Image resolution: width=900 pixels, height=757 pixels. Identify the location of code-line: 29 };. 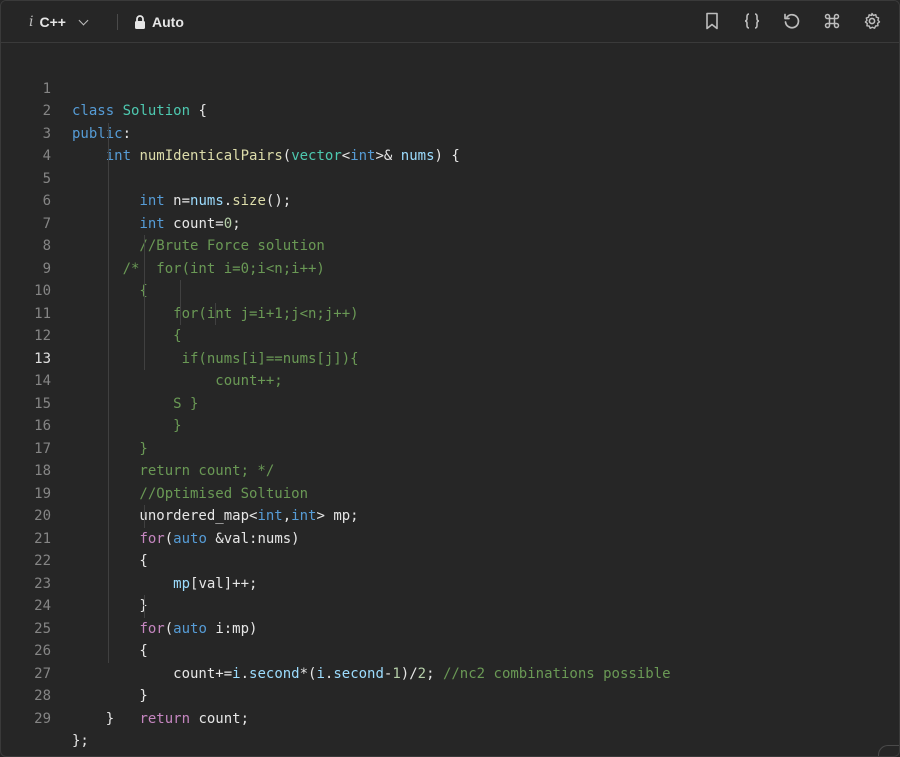
(450, 718).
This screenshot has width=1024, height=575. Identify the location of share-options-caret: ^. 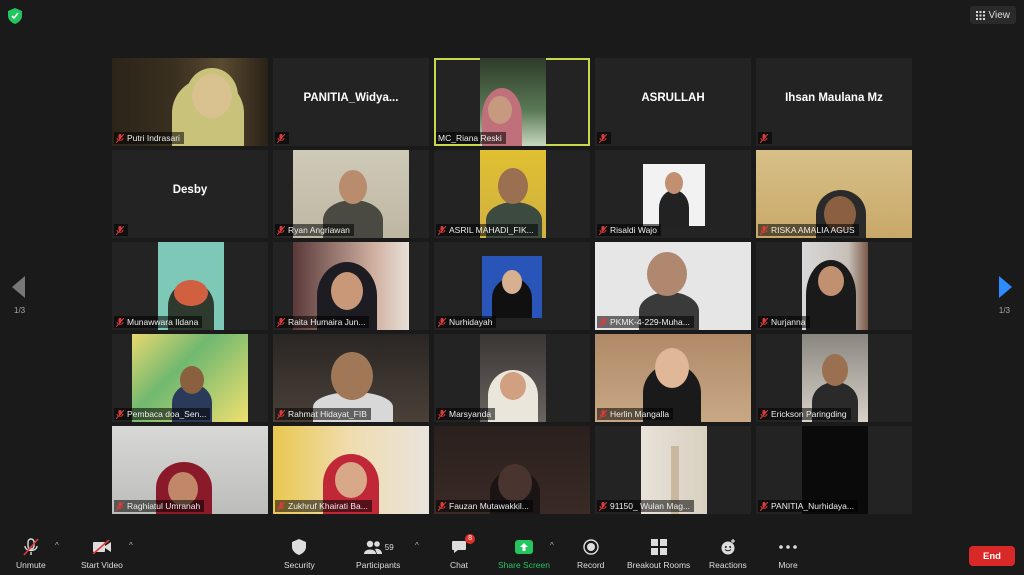
(552, 546).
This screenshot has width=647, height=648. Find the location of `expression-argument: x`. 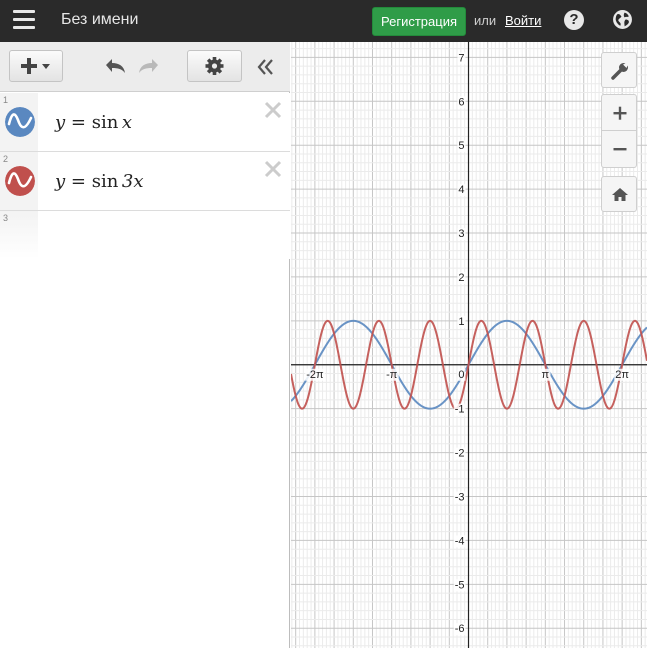

expression-argument: x is located at coordinates (127, 122).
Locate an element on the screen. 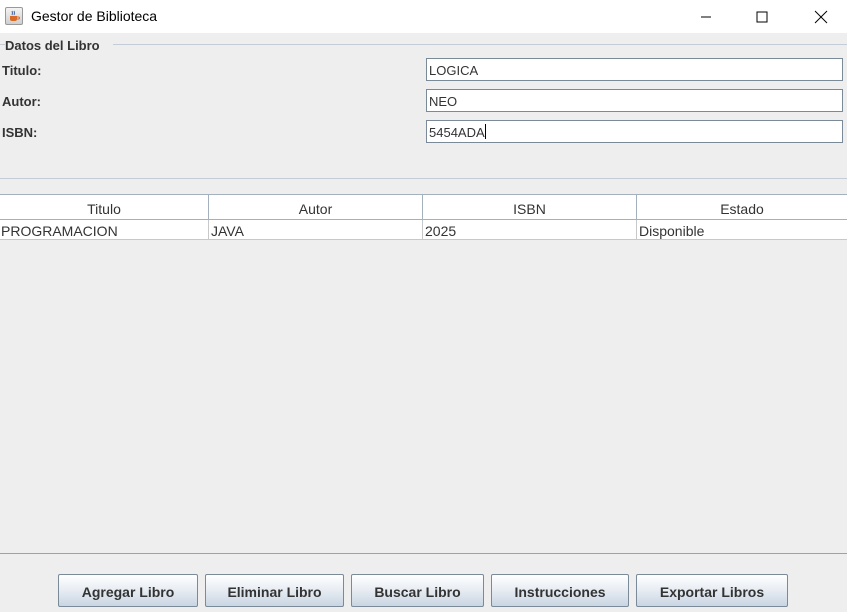  cell-isbn: 2025 is located at coordinates (530, 230).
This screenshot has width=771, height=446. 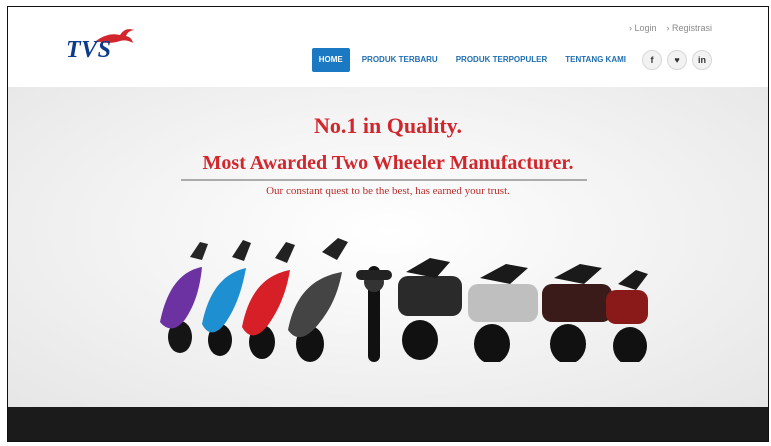 I want to click on footer-bar, so click(x=388, y=424).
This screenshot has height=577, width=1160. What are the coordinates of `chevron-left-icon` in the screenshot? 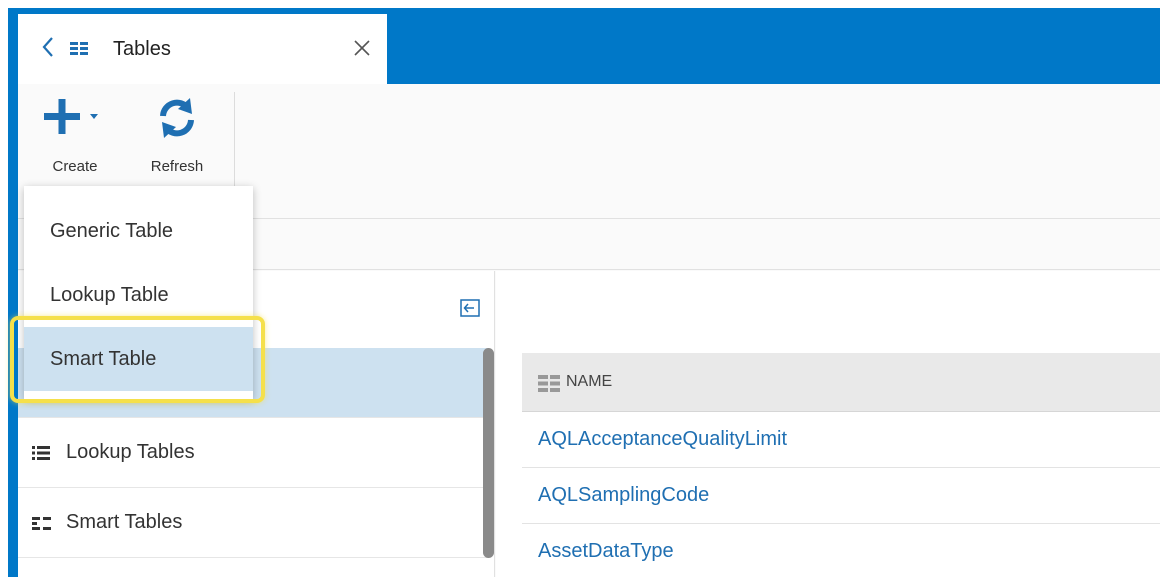 It's located at (49, 47).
☆ ☆ ☆ ☆ ☆ ☆ ☆
TASK BRIEF.
Rewrite the data from its first line through the line that contains "(552, 546).", inclusive, with "location" replaced by "position" and nothing else changed. Leave the pictures out of your answer.

REPLY.
Image resolution: width=900 pixels, height=757 pixels. Identify the position of code-line: 29 };. 
(450, 718).
This screenshot has width=1024, height=575. Identify the position of share-options-caret: ^. 
(552, 546).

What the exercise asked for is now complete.